- Developer: Gehry Technologies
- Stable release: V1, R5 / January 2013
- Operating system: Windows
- Type: Architectural computer-aided design
- License: Proprietary
- Website: digitalproject3d.com

= Digital Project =

Computer-aided design software application

A series of images of buildings designed using Digital Project CAD/CAM software.

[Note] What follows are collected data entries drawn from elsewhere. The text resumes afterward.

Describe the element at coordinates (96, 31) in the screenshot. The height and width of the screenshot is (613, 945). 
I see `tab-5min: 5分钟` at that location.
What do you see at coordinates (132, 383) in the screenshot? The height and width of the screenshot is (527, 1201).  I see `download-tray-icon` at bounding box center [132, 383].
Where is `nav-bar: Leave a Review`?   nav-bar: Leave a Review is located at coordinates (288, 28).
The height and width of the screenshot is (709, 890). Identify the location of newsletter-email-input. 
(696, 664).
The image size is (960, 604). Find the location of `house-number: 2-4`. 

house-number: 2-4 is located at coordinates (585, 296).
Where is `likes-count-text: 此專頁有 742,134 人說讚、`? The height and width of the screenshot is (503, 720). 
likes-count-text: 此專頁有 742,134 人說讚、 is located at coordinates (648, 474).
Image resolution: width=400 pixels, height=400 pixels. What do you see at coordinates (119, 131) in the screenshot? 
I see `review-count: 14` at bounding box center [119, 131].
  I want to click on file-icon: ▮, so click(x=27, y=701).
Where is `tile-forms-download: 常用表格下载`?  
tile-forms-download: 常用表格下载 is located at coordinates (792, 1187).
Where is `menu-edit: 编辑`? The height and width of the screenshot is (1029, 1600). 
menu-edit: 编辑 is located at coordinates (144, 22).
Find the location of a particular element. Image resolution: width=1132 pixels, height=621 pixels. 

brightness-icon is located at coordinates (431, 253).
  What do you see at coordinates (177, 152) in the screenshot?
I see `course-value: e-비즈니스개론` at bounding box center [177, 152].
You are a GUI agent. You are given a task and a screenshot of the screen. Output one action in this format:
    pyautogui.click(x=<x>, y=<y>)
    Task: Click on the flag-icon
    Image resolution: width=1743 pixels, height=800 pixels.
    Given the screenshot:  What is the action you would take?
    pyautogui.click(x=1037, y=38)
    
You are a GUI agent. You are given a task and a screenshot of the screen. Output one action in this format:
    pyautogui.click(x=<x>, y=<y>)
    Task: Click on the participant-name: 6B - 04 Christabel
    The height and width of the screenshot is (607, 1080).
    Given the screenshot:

Digital Project is a computer-aided design (CAD) software application based on CATIA V5 and developed by Gehry Technologies, a technology company owned by the architect Frank Gehry.
Among the changes made by Gehry Technologies to CATIA is a new visual interface suitable for architecture work. With the release of version R5 Digital Project is compatible with CATIA V5R22.

Digital Project is widely known as the software used to design the Guggenheim Museum Bilbao, and the Louis Vuitton Foundation.

Digital Project (like CATIA) enables information to be sent directly to manufacturer, rather than needing to be processed separately in preparation for sending out of house.

On their website Gehry Technology list the following functionality in their DigitalProject:Designer product: generative surfaces design, project organization, parametric 3D surfaces, free-style surface modeling (NURBS), design to fabrication, dynamic sectioning, revision tracking and part comparison, advanced solids modeling and integration with Microsoft Project

Digital Project competes as Building information modeling software with products like ArchiCAD and Revit. It has been used on projects such as Sagrada Familia, Guggenheim Museum Bilbao, Ray and Maria Stata Center, Walt Disney Concert Hall and Hejmdal, The Danish Cancer Societies House.

In 2014, Trimble acquired Gehry Technology, the developers of Digital Project.